In between, of course, there are shocking facts you're probably already half aware of about farming and slaughtering methods, climate change reports, a spot of live animal liberation, interesting stuff about Jainism, and a lot of ethical qualms and indecent cravings. Towards the end, when Duve was living on a diet of peas cooked in coconut milk, the theories became rather addled to my mind. I was reminded of Georg Büchner's Woyzeck, forced to eat only peas for a medical experiment, and I clearly recalled an undergraduate seminar in which someone (it may have been me) pointed out with perfect 20-year-old logic that it was no wonder he killed his girlfriend if his diet was so restricted.
Karen Duve didn't kill anything but a few insects, but she does get rather vague about some kind of "creation" that meant all living beings to be equal, and I couldn't help laughing at the accidental lie-detector tests on office plants. All in all, though, the book was rescued by her admissions at the end - that it's not easy eating ethically but she's going to try her best to be as vegan as possible.

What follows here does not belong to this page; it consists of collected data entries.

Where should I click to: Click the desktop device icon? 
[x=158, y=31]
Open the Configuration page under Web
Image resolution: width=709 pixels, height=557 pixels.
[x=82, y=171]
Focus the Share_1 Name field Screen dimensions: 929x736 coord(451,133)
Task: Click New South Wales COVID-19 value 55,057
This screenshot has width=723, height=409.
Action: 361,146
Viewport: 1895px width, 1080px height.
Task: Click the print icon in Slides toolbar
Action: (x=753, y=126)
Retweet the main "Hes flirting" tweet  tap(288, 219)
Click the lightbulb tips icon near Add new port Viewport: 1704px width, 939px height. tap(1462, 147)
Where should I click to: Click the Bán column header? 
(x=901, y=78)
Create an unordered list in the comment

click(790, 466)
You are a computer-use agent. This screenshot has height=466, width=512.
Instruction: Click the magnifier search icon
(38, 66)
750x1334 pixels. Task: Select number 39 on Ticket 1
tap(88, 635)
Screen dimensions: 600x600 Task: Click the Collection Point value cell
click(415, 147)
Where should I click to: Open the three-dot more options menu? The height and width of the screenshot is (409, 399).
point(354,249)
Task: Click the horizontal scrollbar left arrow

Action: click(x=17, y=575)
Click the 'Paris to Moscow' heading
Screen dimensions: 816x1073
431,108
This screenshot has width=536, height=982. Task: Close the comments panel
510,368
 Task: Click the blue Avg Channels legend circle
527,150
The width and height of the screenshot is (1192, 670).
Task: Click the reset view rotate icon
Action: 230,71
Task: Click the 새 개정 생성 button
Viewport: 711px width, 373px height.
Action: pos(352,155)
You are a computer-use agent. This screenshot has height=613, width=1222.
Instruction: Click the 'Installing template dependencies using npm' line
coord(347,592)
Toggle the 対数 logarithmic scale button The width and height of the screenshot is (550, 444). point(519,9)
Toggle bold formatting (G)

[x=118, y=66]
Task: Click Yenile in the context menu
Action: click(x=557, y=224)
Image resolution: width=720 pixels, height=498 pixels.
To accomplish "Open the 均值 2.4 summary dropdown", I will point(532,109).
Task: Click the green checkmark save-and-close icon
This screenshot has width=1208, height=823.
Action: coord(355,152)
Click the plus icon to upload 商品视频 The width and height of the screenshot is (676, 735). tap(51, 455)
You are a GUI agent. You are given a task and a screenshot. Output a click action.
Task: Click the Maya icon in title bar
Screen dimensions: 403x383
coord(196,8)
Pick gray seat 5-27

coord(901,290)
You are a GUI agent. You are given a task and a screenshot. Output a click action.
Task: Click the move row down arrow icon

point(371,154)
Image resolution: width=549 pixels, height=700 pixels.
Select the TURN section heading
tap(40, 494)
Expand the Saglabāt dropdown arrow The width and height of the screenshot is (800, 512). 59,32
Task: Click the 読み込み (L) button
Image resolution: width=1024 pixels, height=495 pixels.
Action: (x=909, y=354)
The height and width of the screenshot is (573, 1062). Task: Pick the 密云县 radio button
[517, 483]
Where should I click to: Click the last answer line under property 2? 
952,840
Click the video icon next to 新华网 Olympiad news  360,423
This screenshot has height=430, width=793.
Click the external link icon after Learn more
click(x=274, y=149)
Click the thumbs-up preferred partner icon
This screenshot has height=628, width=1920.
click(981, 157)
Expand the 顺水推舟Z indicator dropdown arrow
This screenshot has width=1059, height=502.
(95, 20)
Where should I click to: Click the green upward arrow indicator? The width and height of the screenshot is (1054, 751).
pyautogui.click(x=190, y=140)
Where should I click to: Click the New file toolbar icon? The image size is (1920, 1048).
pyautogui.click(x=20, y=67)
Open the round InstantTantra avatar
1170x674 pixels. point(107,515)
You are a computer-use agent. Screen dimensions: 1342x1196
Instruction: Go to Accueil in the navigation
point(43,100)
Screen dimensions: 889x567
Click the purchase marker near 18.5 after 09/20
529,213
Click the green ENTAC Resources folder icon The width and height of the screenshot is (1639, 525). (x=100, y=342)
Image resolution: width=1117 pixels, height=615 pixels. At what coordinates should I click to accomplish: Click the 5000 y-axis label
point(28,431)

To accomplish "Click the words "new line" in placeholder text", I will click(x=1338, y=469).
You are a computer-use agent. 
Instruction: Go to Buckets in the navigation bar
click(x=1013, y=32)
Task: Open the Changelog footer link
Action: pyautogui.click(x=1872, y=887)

All this comes at a time when vegetarianism, we're told, is in fashion. Judging by snippets I picked up at the reading, a lot of people came because of the subject rather than the writers. There were activists in animal costumes outside, calling attention to a demonstration tomorrow. And the guy selling sandwiches in the corridor was keeping rather quiet about his salami baguettes. Add to that the latest farming scandal over contaminated eggs, and we may be witnessing a turning point. Still, it's a hell of a lot easier to be vegetarian in Britain than it is here, and has been for about twenty years.
Things may be looking up, though. The whole publishers and translators kit and caboodle went to a vegan restaurant after JSF had finished signing 3 million autographs. I'm told it was excellent, although I personally have made a vow not to do so much ligging and therefore didn't even attempt to invite myself along, even though it was very conveniently situated on my way home.
I still eat meat, so far. Isabel's given it up, more or less.